This past week Pretty Little Liars aired a black and white episode (“Shadow Play” 4×19), a homage to film noir, that I thought was equal parts amusing and frustrating. While the episode looked beautiful and thematically worked, I was slightly annoyed by the break in the season’s new found momentum. And I think that highlights a common issue with gimmick episodes, moving the story along needs to be of equal importance as the creation of the new world or new story structure that is being presented.
Gimmick episodes can be a fun break or departure from a television show’s existing world or structure. Hell, television may be one of the only storytelling formats that allows for such a diversion, but the fact remains that television series are meant to tell a story and its a bit of a disservice to fans to not follow through – even if there happens to be singing and dancing.

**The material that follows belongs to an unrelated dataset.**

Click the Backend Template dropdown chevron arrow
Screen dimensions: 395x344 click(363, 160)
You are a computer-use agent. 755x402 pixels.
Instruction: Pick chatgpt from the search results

I mean that’s probably why these kind of episodes got shouldered with the term ‘gimmick’ in the first place. But not all of them are all pizazz and no substance. Just look at Dan Harmon’s Community or the works of Joss Whedon for further proof. From claymation to puppets to musicals to silence, these episodes were effectively used to shed new light on characters or to push a narrative along by eliminating obstacles or inhibitions.
And that’s not to say that Pretty Little Liars failed in those aspects, I just wish this episode aired at a different point in the season, because the last two episodes were finally hitting its rapid-fire WTF pacing that makes the show so much fun, and this one slowed things down considerably, albeit understandably since we were supposed to be inside of Spencer’s sleep deprived and Adderall fueled brain.
Interestingly enough it was the ABC Family who approached the showrunners with the idea to have Pretty Little Liars embrace it’s noir roots and go full on black-and-white. Typically that kind of request would be a hallmark sign for a gimmick episode – something shiny and new for the network to promote during sweeps months, similar to stunt casting. But I’ve got to give the showrunners credit for taking the opportunity to make like the classiest drug haze dream episode ever.
Although there was an ‘ah-ha’ mystery solving moment at the end of the episode, along with a present day reveal to the rest of the Liars that Aria and Ezra were back together, I thought the episode was actually most effective when it was focusing on the Emily and Paige relationship in the 1940s.
Despite the fact that the episode was initially told from Spencer’s point of view, “Shadow Play” really excelled when it switched perspectives to demonstrate that the fears and trepidations expressed by Emily and Paige are still common today. They might be out to their family and friends and live in a pretty protective and supportive circle, but they still have to, unfairly might I add, worry about how society as a whole views them and their relationship and for the show’s writers to make that one of the takeaways, well that’s a pretty good way for a gimmick episode to mean more.